**Work to be completed:** The line containing "You are a computer-use agent." marks where copying starts, so set down that line and each one after it exactly, through the end of the records.

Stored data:
━━━━━━━━━━
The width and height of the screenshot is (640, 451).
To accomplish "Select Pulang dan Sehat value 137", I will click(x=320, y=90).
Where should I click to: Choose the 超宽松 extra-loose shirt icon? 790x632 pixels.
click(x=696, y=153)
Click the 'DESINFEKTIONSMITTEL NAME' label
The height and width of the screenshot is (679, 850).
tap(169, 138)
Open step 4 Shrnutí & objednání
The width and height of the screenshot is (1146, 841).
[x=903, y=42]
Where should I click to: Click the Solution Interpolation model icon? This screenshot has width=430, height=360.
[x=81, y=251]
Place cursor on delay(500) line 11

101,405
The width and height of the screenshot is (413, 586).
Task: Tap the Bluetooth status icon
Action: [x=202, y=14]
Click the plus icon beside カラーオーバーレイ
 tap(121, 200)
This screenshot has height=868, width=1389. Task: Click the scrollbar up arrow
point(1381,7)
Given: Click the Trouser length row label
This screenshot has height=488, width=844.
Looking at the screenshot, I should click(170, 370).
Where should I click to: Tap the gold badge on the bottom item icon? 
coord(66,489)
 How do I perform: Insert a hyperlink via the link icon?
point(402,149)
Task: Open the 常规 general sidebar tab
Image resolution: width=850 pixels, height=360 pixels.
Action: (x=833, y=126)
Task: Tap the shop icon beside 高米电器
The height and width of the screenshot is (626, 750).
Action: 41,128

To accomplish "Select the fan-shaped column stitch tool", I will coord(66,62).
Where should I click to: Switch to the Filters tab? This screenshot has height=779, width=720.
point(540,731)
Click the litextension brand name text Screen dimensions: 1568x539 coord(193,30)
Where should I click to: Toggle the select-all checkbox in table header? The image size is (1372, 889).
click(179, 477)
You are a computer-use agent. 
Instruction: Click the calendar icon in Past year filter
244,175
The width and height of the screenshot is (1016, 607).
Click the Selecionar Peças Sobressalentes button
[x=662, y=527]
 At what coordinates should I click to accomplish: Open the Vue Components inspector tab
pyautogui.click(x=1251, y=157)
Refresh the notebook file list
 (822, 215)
━━━━━━━━━━
**Worked solution:**
You are a computer-use agent. 
Instruction: Click the calendar icon in Past year filter
244,175
The width and height of the screenshot is (1016, 607).
Click the Selecionar Peças Sobressalentes button
[x=662, y=527]
 At what coordinates should I click to accomplish: Open the Vue Components inspector tab
pyautogui.click(x=1251, y=157)
Refresh the notebook file list
 (822, 215)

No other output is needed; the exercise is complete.